### Exercise:
Put the data into a Markdown table with columns Row and Line. Start with the first line and go on through the line with "feels [342, 142]", giving each line a row number and leaving out blank lines.

══════════

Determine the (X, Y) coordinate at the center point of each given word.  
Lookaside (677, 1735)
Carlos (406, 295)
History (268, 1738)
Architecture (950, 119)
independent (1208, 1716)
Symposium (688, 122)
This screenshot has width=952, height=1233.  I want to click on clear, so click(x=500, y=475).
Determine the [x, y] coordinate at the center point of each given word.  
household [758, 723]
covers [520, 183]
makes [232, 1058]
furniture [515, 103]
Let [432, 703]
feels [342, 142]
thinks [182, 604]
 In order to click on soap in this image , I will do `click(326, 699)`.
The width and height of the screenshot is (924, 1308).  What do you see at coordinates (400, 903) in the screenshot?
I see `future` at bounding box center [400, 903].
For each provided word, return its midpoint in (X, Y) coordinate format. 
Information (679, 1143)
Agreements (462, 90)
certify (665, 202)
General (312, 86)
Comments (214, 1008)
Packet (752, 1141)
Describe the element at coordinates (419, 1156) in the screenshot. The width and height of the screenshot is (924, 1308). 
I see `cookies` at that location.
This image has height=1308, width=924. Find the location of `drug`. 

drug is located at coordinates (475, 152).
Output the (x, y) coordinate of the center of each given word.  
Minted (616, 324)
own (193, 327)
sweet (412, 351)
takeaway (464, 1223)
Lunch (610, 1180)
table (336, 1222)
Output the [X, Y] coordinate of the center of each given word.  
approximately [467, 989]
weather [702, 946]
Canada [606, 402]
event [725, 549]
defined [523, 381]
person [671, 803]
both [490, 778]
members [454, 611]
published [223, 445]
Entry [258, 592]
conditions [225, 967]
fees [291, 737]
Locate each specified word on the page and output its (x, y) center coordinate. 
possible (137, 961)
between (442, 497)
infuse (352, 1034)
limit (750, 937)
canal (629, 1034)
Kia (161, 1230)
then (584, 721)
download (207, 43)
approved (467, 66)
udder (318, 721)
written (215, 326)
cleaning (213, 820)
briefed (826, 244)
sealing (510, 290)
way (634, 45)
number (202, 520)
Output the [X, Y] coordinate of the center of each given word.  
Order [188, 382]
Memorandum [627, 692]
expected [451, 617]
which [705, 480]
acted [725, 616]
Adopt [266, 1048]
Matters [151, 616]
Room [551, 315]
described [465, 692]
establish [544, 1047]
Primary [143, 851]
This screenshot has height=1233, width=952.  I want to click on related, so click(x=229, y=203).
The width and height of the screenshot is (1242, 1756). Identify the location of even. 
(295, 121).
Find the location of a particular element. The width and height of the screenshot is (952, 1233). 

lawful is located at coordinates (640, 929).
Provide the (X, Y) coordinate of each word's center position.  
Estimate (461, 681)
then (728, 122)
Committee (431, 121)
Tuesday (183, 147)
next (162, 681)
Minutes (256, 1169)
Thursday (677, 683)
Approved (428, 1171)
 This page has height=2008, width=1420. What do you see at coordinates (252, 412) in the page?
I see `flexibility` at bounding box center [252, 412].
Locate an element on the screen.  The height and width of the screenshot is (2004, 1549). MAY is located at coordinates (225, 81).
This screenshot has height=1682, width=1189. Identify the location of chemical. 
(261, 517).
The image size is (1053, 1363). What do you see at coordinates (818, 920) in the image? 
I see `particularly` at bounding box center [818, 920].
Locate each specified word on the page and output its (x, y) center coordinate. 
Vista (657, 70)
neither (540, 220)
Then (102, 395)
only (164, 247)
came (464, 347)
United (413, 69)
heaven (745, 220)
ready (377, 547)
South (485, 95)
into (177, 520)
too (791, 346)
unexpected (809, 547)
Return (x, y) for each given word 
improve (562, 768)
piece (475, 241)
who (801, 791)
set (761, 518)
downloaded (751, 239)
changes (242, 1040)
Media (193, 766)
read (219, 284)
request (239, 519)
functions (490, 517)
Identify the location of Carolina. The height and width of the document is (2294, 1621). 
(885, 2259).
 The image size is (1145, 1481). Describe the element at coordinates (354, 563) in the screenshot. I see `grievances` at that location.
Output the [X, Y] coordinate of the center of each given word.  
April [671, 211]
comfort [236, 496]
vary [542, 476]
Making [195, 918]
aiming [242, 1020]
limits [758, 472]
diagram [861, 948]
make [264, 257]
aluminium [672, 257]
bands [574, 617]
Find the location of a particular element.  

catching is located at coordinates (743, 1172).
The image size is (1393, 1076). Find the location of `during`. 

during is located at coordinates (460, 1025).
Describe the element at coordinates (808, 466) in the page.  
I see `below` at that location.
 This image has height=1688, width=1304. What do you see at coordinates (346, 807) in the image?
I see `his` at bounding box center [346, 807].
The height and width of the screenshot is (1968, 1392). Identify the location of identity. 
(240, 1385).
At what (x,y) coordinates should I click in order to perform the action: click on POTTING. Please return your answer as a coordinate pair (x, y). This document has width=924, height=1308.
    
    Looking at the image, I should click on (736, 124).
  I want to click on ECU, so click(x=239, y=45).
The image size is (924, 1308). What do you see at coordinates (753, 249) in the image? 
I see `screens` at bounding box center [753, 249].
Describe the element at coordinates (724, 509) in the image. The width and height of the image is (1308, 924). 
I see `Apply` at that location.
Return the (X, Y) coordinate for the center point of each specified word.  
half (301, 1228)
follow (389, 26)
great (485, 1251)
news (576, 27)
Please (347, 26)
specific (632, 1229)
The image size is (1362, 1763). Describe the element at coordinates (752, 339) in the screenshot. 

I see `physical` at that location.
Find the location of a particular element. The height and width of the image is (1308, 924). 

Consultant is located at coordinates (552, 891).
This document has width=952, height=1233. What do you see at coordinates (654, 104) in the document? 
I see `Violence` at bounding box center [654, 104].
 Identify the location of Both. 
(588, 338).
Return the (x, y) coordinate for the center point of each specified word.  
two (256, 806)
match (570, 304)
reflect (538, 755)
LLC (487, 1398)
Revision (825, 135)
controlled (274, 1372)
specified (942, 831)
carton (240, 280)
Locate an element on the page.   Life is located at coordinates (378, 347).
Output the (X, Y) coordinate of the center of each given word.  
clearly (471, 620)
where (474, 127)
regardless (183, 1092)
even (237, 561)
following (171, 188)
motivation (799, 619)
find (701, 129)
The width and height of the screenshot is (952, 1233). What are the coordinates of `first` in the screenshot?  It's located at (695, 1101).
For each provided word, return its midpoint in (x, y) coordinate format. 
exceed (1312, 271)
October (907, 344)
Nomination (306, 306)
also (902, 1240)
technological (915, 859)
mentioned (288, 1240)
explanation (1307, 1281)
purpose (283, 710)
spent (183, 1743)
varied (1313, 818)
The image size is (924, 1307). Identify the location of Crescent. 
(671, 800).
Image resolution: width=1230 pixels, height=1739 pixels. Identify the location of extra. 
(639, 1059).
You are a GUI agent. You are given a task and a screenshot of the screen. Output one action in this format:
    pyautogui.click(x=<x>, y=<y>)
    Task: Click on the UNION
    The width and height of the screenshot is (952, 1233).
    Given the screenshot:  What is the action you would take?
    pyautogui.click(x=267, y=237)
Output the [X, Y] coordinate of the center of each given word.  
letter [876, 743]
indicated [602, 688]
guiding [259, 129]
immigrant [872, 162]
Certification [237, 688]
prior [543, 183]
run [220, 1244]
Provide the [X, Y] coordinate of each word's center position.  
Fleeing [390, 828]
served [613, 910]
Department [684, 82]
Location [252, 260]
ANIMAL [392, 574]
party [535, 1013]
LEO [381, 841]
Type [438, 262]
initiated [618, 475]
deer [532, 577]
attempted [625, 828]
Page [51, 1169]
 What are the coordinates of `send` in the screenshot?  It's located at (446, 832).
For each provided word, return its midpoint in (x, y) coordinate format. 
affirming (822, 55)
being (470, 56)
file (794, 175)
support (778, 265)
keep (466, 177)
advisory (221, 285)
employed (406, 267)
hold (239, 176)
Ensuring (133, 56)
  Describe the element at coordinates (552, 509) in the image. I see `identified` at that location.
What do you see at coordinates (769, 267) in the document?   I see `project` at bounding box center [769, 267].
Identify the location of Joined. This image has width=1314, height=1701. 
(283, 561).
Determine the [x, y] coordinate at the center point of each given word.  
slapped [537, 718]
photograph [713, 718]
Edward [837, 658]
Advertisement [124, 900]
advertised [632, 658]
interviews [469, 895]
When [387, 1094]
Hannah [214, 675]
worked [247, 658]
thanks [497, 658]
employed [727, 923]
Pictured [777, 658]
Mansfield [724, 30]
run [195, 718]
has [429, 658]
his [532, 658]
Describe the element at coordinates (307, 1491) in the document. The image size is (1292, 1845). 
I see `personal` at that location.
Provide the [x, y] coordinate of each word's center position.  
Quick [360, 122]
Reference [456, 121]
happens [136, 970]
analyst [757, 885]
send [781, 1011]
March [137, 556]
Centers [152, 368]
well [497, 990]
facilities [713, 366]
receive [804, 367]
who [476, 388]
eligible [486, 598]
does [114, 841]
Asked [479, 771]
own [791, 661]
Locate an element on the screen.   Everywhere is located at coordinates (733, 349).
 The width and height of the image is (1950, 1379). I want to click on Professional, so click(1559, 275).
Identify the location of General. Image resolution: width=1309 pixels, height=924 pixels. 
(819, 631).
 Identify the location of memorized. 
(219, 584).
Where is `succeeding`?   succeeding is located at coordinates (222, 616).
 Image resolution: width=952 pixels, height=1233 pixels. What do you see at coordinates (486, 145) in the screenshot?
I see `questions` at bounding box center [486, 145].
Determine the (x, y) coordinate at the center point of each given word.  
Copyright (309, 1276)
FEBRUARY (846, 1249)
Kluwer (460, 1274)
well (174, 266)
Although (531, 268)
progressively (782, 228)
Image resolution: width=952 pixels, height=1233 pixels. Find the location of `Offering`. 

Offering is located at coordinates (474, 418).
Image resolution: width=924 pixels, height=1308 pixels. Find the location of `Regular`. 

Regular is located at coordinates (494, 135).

══════════

### Answer to this task:
| Row | Line |
|---|---|
| 1 | Determine the (X, Y) coordinate at the center point of each given word.   |
| 2 | Lookaside (677, 1735) |
| 3 | Carlos (406, 295) |
| 4 | History (268, 1738) |
| 5 | Architecture (950, 119) |
| 6 | independent (1208, 1716) |
| 7 | Symposium (688, 122) |
| 8 | This screenshot has width=952, height=1233.  I want to click on clear, so click(x=500, y=475). |
| 9 | Determine the [x, y] coordinate at the center point of each given word.   |
| 10 | household [758, 723] |
| 11 | covers [520, 183] |
| 12 | makes [232, 1058] |
| 13 | furniture [515, 103] |
| 14 | Let [432, 703] |
| 15 | feels [342, 142] |